_Exercise requirements_: From the entries below, copy exactly the lines from the one that contains "Surprise ideeën (51, 1149)" through the one that contains "Vrijgezellenfeest (2) (62, 1760)", both included, and only those.

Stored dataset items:

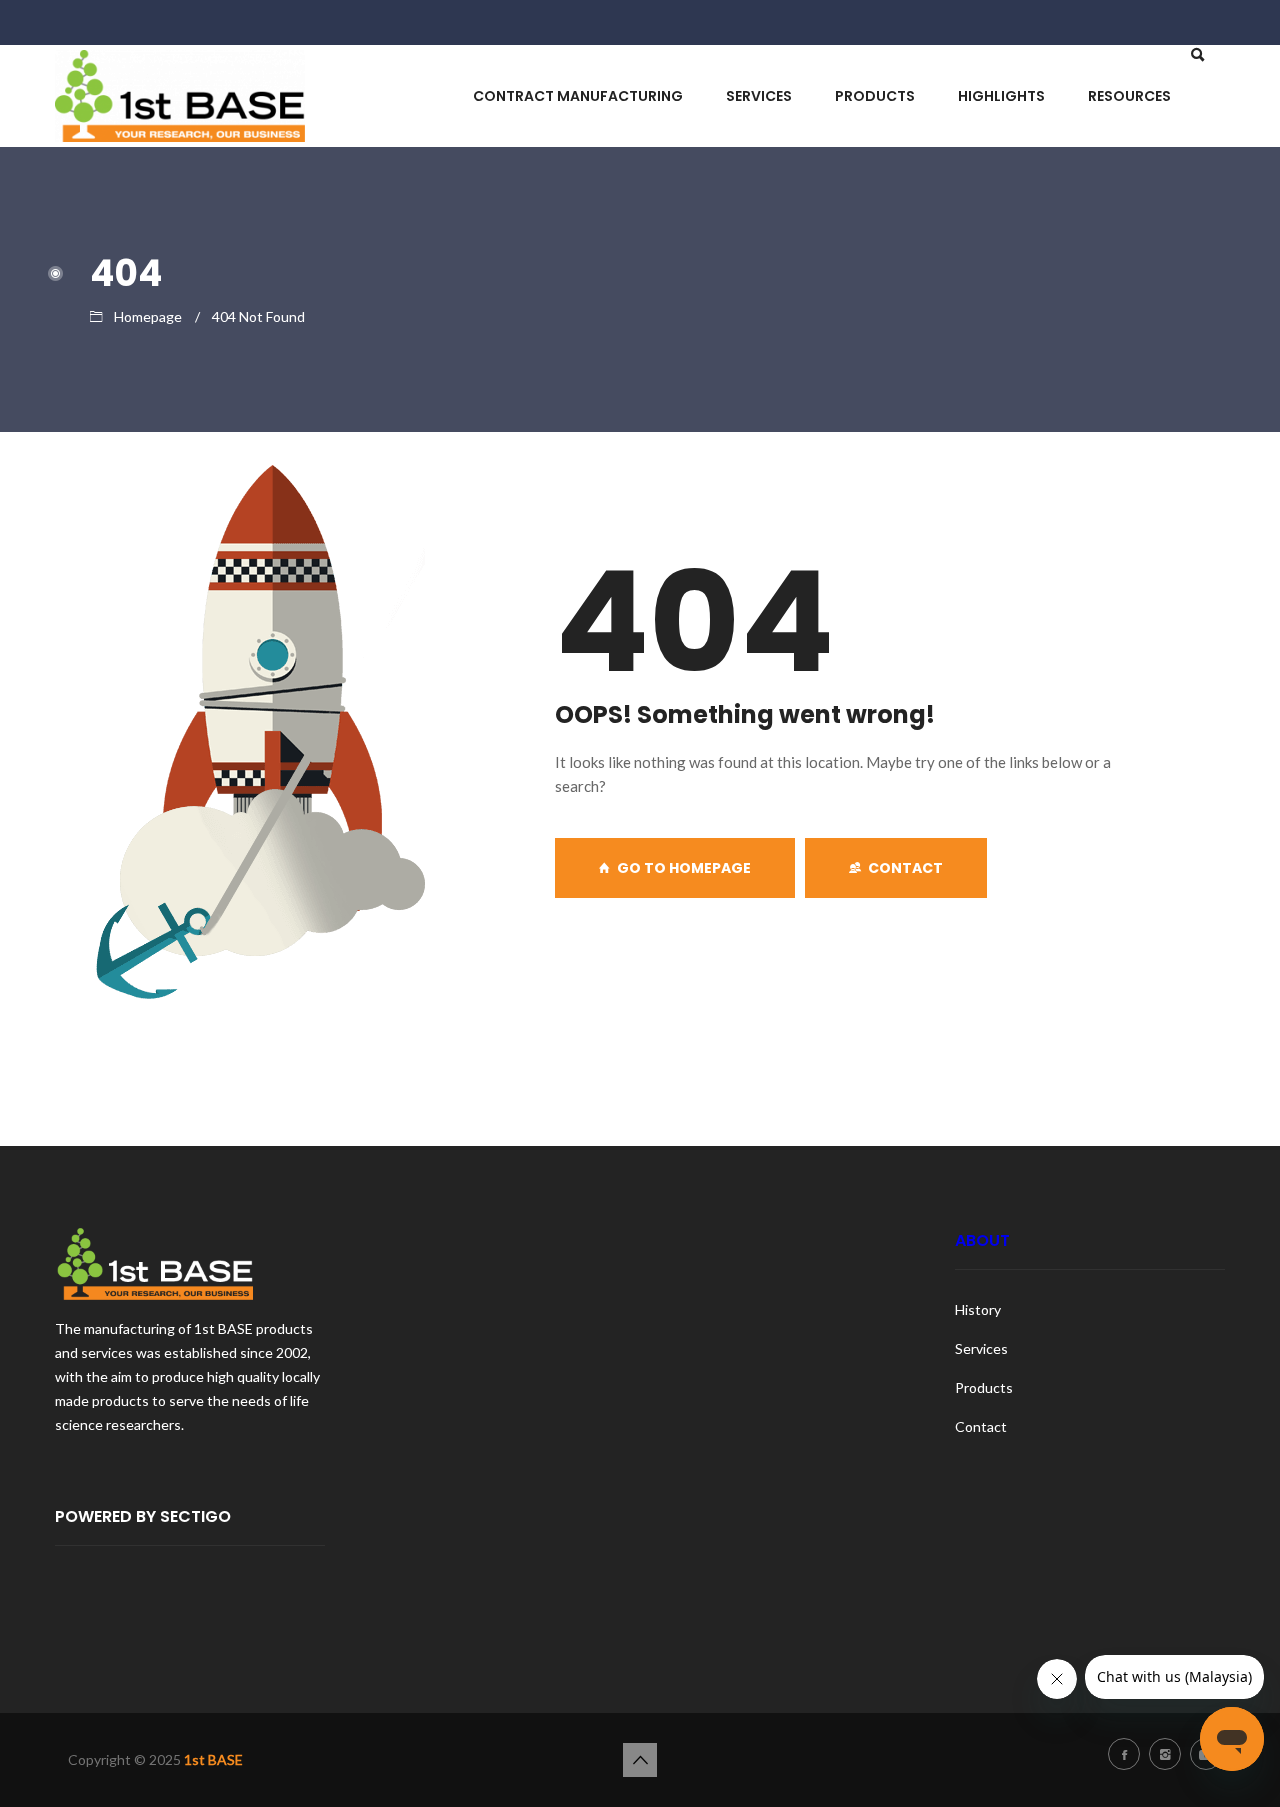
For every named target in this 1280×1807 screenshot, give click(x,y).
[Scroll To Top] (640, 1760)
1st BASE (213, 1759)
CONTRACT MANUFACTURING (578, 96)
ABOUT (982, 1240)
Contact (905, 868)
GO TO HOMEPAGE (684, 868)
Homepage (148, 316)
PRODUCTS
...
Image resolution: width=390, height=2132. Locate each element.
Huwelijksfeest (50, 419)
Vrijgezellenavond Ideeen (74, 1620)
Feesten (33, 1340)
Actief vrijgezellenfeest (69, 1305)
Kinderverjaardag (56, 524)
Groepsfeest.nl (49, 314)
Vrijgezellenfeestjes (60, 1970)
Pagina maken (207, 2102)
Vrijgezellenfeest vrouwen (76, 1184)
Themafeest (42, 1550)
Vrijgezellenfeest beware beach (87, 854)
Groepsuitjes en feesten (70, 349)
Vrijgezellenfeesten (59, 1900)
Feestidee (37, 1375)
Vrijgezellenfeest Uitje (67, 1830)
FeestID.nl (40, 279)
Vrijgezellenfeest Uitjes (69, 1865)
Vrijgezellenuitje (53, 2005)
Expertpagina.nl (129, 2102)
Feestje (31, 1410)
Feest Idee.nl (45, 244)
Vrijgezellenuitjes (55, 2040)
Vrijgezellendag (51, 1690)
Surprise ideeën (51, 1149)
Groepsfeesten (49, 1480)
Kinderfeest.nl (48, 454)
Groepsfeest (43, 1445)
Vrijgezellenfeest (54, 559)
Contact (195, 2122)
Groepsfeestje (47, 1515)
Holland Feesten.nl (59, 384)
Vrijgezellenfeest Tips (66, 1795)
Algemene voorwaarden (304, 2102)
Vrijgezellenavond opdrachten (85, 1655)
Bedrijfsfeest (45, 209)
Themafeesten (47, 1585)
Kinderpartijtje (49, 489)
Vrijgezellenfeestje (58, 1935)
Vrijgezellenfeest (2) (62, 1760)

_Written reply_:
Surprise ideeën (51, 1149)
Groepsfeesten (49, 1480)
Kinderfeest.nl (48, 454)
Groepsfeest (43, 1445)
Vrijgezellenfeest (54, 559)
Contact (195, 2122)
Groepsfeestje (47, 1515)
Holland Feesten.nl (59, 384)
Vrijgezellenfeest Tips (66, 1795)
Algemene voorwaarden (304, 2102)
Vrijgezellenavond opdrachten (85, 1655)
Bedrijfsfeest (45, 209)
Themafeesten (47, 1585)
Kinderpartijtje (49, 489)
Vrijgezellenfeestje (58, 1935)
Vrijgezellenfeest (2) (62, 1760)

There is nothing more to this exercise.